Padalah Indonesia adalah negara yang besar, dengan perkembangan ekonomi yang mengesankan dan suberdaya alam melimpah, sehingga dibutuhkan banyak akuntan berkualitas untuk mengawal pembangunan ekonomi agar semakin efisien dan efektif dengan kekuatan integritas, transparansi, dan akuntabilitas. Bagi akuntan-akuntan luarnegeri, pasar ekonomi Indonesia adalah medan ekonomi yang menarik dan gurih untuk dicicipi.

Saat ini berdasarkan informasi dari Kepala PPAJP Kementerian Keuangan, Langgeng Subur, Indonesia telah membuka pintu untuk jasa tata buku non-perpajakan. Untuk jasa akuntan publik seperti jasa audit, Indonesia masih sangat berhati-hati untuk mengijinkan liberalisasi jasa ini.

“walaupun Indonesia berusaha menahan liberalisasi jasa  akuntan ini, namun kita harus tunduk pada perjanjian AFTA 2015 yang harus membuka jasa ini untuk lingkup ASEAN pada tahun 2015”, demikian kata Langgeng Subur.

Ikatan Akuntan Indonesia (IAI) sebagai organisasi terkemuka dan visioner sendiri tak ingin berdiam diri dalam sengkarut kegelisahan tersebut. Program-program manis dan membumi direalisasikan dengan penuh totalitas kepada dunia keprofesian, juga yang tak diabaikan adalah, etika, dan leadersip.

Wakil Menteri Keuangan Mahendra Siregar yang menjadi keynite speaker dalam Ultah IAI ke-55 tersebut mengusung tema, ‘Arah Regulasi Profesi Akuntan Indonesia dalam Menyongsing AFTA 2015’. Menurut Wamenkeu, para pemimpin negara anggota ASEAN telah berkomitmen untuk mempercepat pembentukan Komunitas ASEAN tahun 2015 yang diusulkan dalam visi 2020 ASEAN dan ASEAN Concord II, serta menandatangani Deklarasi Cebu tentang Percepatan Pembentukan Komunitas ASEAN pada tahun 2015.
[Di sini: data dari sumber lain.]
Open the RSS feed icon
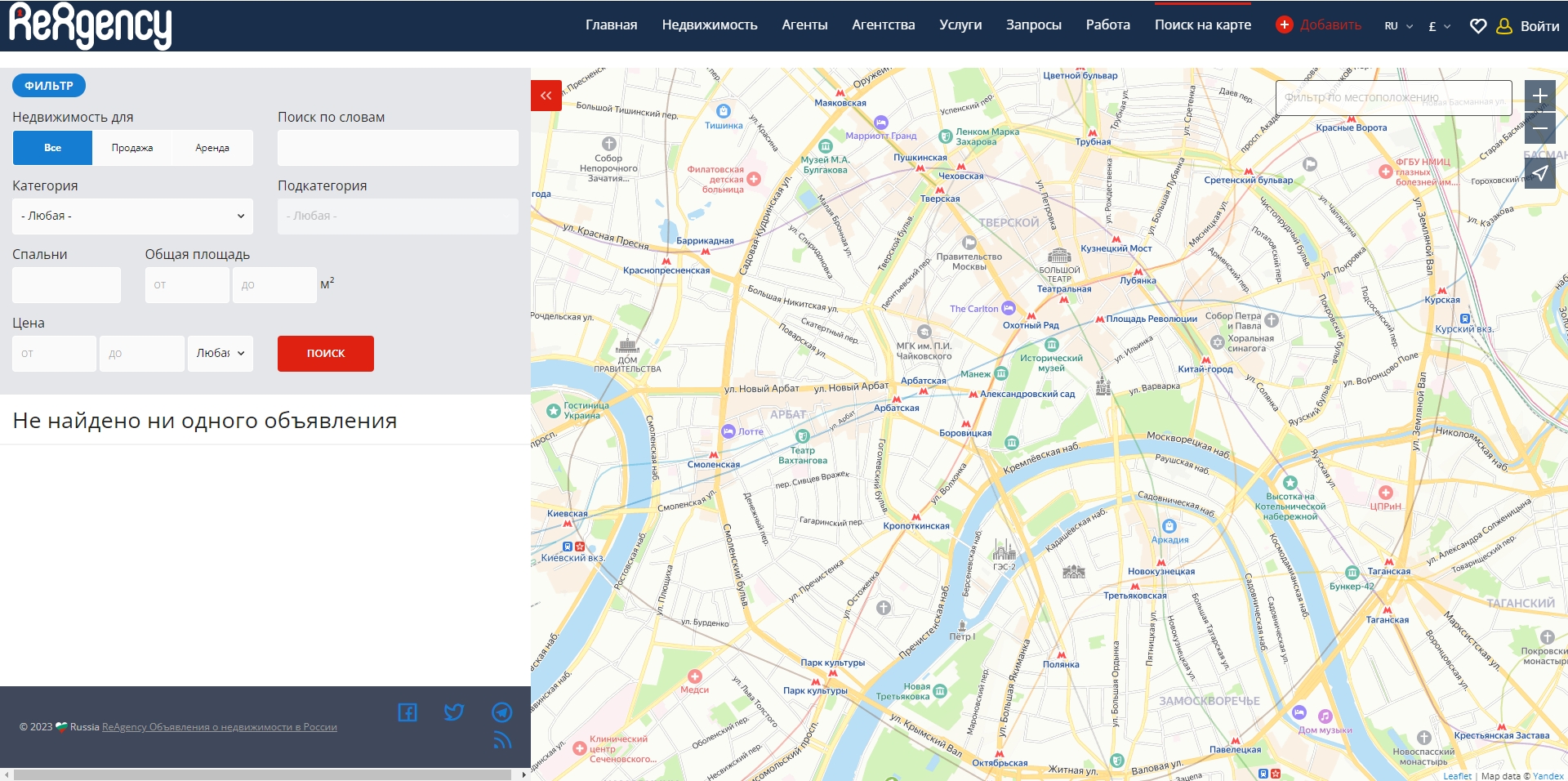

Untuk itu, para pemimpin Negara ASEAN bakal menandatangani Mutual Recognition Agreement (MRA) untuk profesi Akuntan di ASEAN sebagai persiapan menjelang liberalisasi jasa dan perdagangan ASAN 2015 tersebut. Dengan demikian, semua pemimpin Negara ASEAN sepakat untuk mengubah ASEAN menjadi daerah dengan pergerakan bebas barang , jasa, investasi, tenaga kerja terampil, dan aliran modal, termasuk jasa akuntan.

Cuma sayangnya, Wamenkeu menilai daya saing akuntan Indonesia asih belim menggembirakan bila dibandingkan dengan akuntan negara-negara lainnya karena kesadaran para akuntan untuk updating keilmuan masih terbatas. “Pemerintah pun berkomitmen bakal menuntut akuntan untuk senantiasa memperbaharui keilmuan mereka, sehingga kompetensi dan profesionalisme mereka senantiasa terpelihara dari masa ke masa,” tegas Mahendra.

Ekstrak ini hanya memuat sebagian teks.